REQUIREMENT 1 » In the article on Jewish labor efforts, what does Arthur Steinberg urge state officials to adopt?
REQUIREMENT 2 » Carry on the article about Jewish labor organizing, picking up after its last sentence.

DOCUMENT SEGMENT »
::::::::::
Jewish Labor Efforts Endure Over Century


Asking what local radio station journalists, public school teachers, bus drivers and train conductors have in common may sound like the beginning of a bad joke.

But their shared dismay with poor working conditions is far from a punchline.

This month, unionized workers from WHYY Union, Philadelphia schools and SEPTA, among other companies, sat down with their employers around the bargaining table, asking for fair contracts, fair wages and coronavirus protections.

At the helm of some of these efforts are a handful of Jewish leaders, holding onto a century-long Jewish tradition of labor organizing in the United States.

Arthur Steinberg, president of the American Federation of Teachers Pennsylvania, is urging state officials to adopt a mask mandate for students, staff and teachers in state schools.

“The science is very clear that mask mandates are a critical part of a multi-layered mitigation strategy,” Steinberg said.

The desire for increased COVID-19 protections in the classroom is a new demand this year for AFT Pennsylvania, as this is the first school year of managing the pandemic with in-person learning at the outset. It’s become a more politicized issue, making it difficult for the union to gain traction in some counties with its argument, according to Steinberg.

Arthur Steinberg is an older white man with a bald head and glasses wearing a blue polo shirt. He is standing in front of five people in front of a podium giving a speech.
Arthur Steinberg (center, blue shirt) at Overbrook High School rallies for school funding on June 11 with members of the Pennsylvania Senate Democratic Caucus. | Courtesy of Joseph Corrigan

He is not alone in his efforts to protect Pennsylvania’s workers.

The Philadelphia chapter of the Jewish Labor Committee recently came out in written support of the WHYY Union, which is organizing with the Screen Actors Guild – American Federation of Television and Radio Artists, promoting its rally in support of fair contracts. The chapter also expressed solidarity with Penn Museum employees, who complained about low wages, workplace harassment and poor job stability.

Michael Hersch, director of the PJLC, said that these employers can be paternalistic in their approach to the workplace.
::::::::::
RAW DATA »
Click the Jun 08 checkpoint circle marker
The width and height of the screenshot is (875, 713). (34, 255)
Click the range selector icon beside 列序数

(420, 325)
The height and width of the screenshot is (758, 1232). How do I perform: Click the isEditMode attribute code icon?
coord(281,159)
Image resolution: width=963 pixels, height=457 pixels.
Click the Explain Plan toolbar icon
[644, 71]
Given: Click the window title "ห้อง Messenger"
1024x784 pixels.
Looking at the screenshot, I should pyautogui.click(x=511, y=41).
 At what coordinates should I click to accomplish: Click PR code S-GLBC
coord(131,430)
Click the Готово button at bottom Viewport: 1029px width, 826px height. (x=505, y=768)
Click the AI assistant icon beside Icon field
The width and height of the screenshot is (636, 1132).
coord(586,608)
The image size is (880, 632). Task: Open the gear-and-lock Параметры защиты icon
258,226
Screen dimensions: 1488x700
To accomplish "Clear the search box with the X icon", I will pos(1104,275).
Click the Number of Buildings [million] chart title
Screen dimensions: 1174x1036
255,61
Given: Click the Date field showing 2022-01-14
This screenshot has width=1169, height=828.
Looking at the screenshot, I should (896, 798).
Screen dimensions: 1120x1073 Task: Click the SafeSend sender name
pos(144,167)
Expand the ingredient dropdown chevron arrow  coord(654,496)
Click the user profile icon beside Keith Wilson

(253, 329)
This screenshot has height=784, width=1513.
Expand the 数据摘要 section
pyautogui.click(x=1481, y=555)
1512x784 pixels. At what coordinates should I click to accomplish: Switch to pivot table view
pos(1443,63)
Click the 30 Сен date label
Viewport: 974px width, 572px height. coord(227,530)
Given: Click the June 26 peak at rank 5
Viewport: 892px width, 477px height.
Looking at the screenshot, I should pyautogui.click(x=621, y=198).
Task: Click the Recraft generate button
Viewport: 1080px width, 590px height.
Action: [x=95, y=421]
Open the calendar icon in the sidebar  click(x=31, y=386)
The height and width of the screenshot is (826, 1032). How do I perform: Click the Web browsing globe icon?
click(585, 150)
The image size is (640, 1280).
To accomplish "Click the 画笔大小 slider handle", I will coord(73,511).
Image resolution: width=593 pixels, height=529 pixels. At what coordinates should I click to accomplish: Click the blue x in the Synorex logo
::::::::::
RESPONSE 1 » A mask mandate for students, staff and teachers in state schools.

RESPONSE 2 »
“The working people are not considered,” Hersch said. “There isn’t transparency, and there’s the notion that, ‘Hey, you’re lucky to be working here,’ rather than a sense of teamwork and collaboration.”

For both Steinberg and Hersch, advocating for workers is baked into their Jewish values.

“Judaism has social justice and social issues embedded in it,” Steinberg said.

Jews have long been part of the labor organizing efforts in the U.S., with Jewish union participation dating back to the 19th century. 

Though most unions weren’t Jewish unions, many had sizable Jewish populations. First-generation immigrants who were tailors in their home countries — and were disproportionately Jewish — joined garment workers unions. 

According to Lila Corwin Berman, a professor of history at Temple University and director of the Feinstein Center for American Jewish History, Jews were familiar with collective organizing practices, as they were often minorities fighting for workplace protections in the countries from which they emigrated.

In the 20th century, unions didn’t exist in a vacuum. Rather, they informed a cultural infrastructure for Jews.

“It was very much connected to a broad culture of the left,” said Beth S. Wenger, associate dean for graduate studies and the Moritz and Josephine Berg Professor of History at the University of Pennsylvania. “The United Hebrew Trades, the Workmen’s Circle and the Jewish press — especially the Jewish Daily Forward — all these were very much part of the culture that supported labor and supported unionism.”

Beyond advocating for better working conditions, unions, such as the Amalgamated Clothing Workers of America, had labor banks; the International Ladies Garment Workers Union had an education department and offered classes in English, economics and history.

A black and white photo of several people at a protest. They are holding signs in various languages.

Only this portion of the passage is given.